Perry and Welty graduated from the School of the Museum of Fine Arts in Boston in 2000 and 2001, respectively. Both also won the prestigious Traveling Scholarship the year after graduation. Though each maintains an independent studio practice, this mother-daughter team collaborates from time to time on video and installations.

Sarah Hollis Perry began her career as a photographer after graduating Phi Beta Kappa from Smith College in Northampton, Mass. She joined the fledgling Polaroid Corp. in 1957, working closely with and as assistant to the company’s legendary founder, Edwin H. Land.

Later Perry turned to mixed media, video and performance. She has been a resident at the Millay Colony in Austerlitz, N.Y., where she was named Nancy Graves Fellow for 2004. Recently
she has worked with surveyors tape and recycled newspaper delivery bags, knitting sweaters for trees. The resulting art is displayed via outdoor installations, such as the current ‘art/recycle’ at the Children’s Museum in Boston.

Rachel Perry Welty holds a bachelor’s degree in English from Connecticut College and a diploma and fifth-year certificate from the Museum of Fine Arts Boston. While completing her studies she was awarded first prize in the Boit Competition, received the Dana Pond Painting Award and was a three-time recipient of the Drawing Prize. A recent group show at the Institute of Contemporary Art in Boston resulted in her video ‘Karaoke Wrong Number’ entering the facility’s permanent collection.

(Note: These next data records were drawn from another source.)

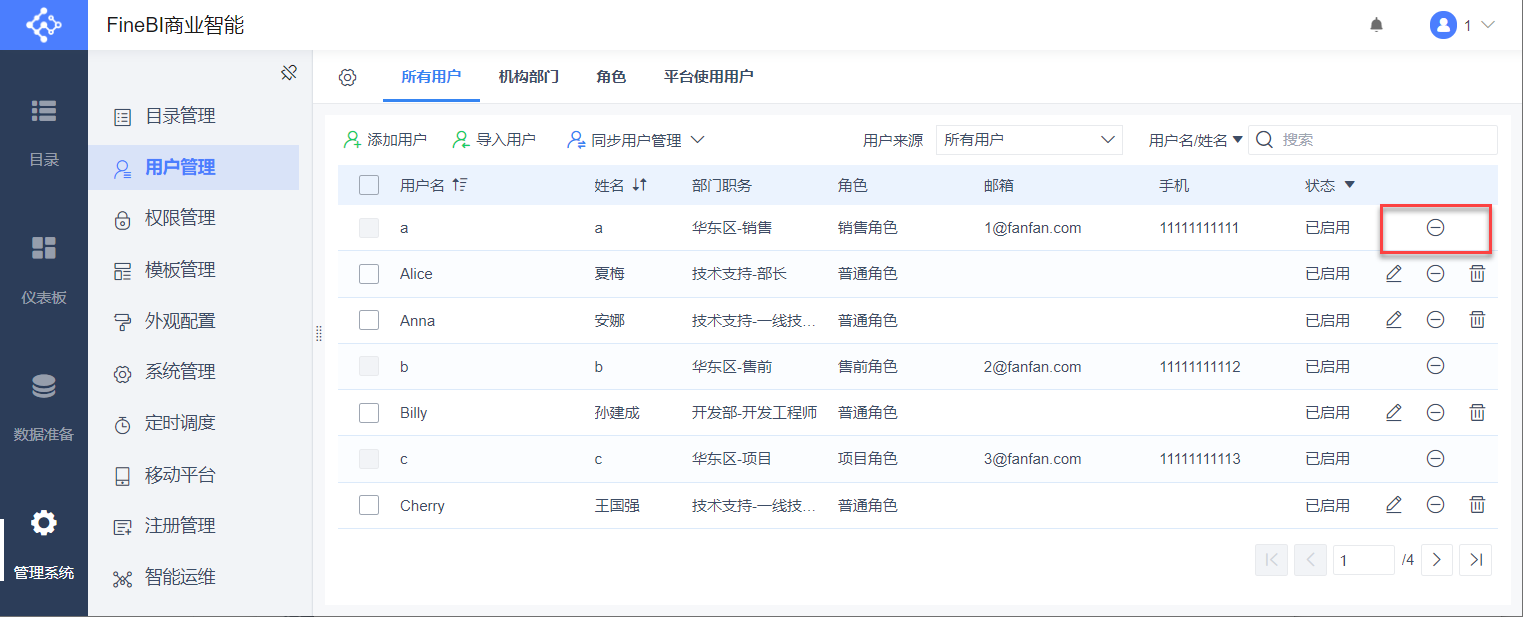
Task: Tick the checkbox for user Alice
Action: click(369, 274)
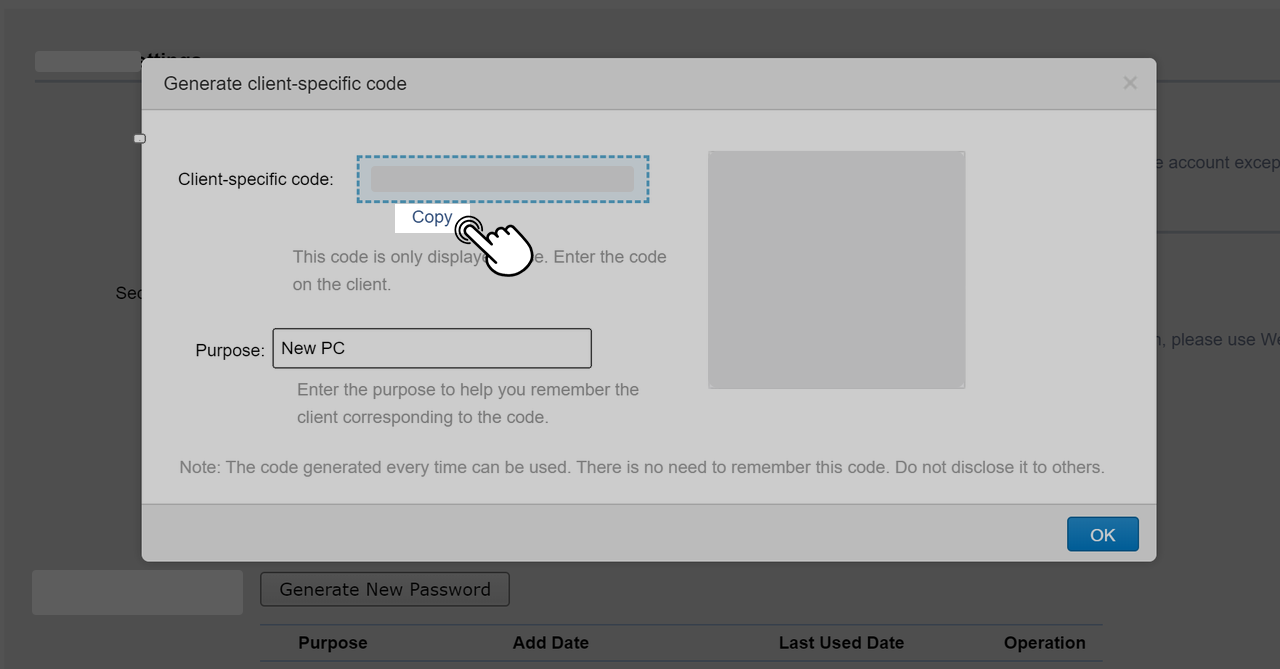Screen dimensions: 1280x669
Task: Click OK to confirm the generated code
Action: (1102, 534)
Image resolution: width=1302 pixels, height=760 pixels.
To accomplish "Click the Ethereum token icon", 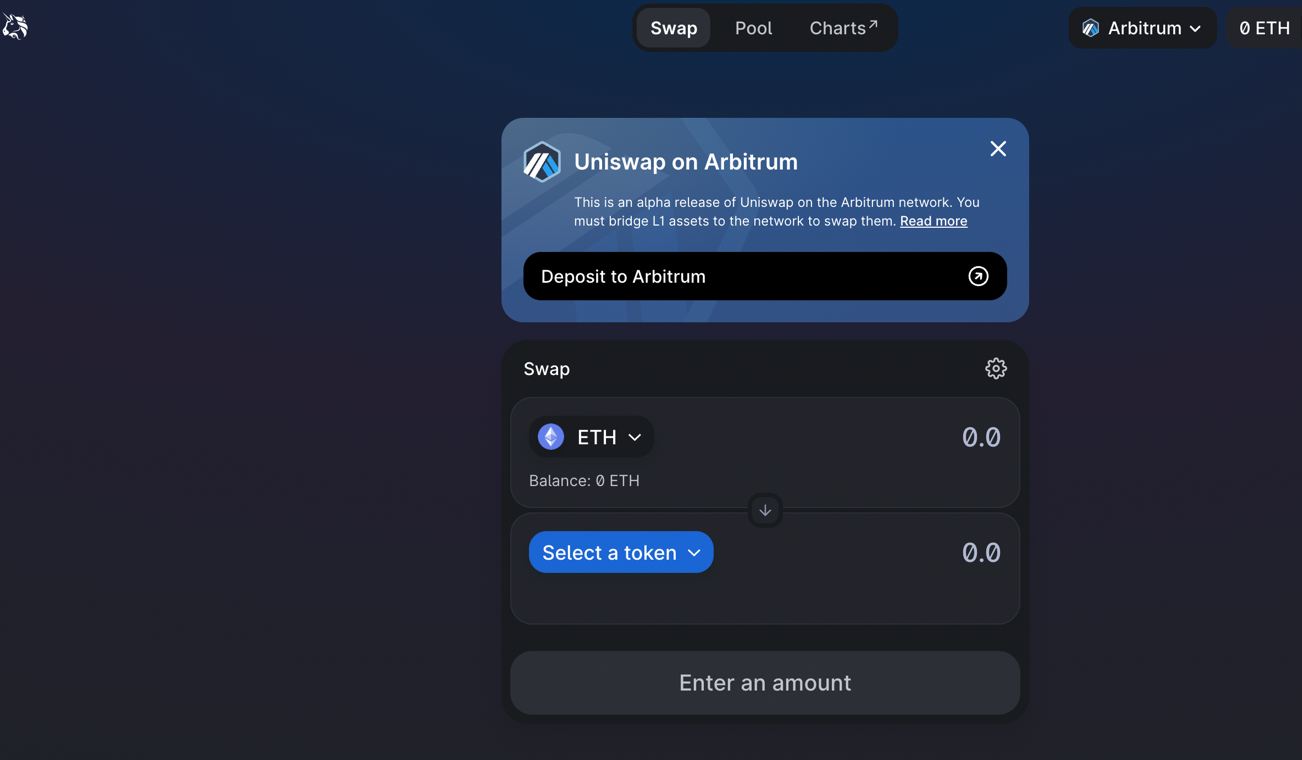I will [x=551, y=437].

Other recent shows include her second solo exhibition at Boston’s Barbara Krakow Gallery as well as ‘Harvest’ in the Project Room at Yancey Richardson Gallery in New York. She was selected as a 2006 artist-in-residence at both Santa Fe (N.M.) Art Institute and Art Omi International Artist Residency in New York.

In the adjacent Bellocq Gallery, the photography-sculpture work of McWilliams ranges in subject matter from human anatomy to hand guns and roses. The images — juxtaposed with materials such as dice, satin and gold leaf — are contained in carefully constructed mahogany boxes.

Leighton McWilliams’ “MGM/Gold Leaf” combines an image from a Holga camera with mahogany and imitation gold leaf.

‘My everyday activities inform and influence the images I make,’ McWilliams said. ‘Tearing out the wall of a house, tuning a racecar or watching a B-52 circling overhead all have consequences in my work. The seemingly disparate realms of chance, mechanics, humor, architecture, eroticism, death, kitsch, construction and aviation are all fused into what I produce.’

Many of the images have been taken with ‘toy’ plastic cameras. Simplifying the technology offers a direct connection between the photographer and the subject, and links McWilliams’ work to that of 19th-century photographers.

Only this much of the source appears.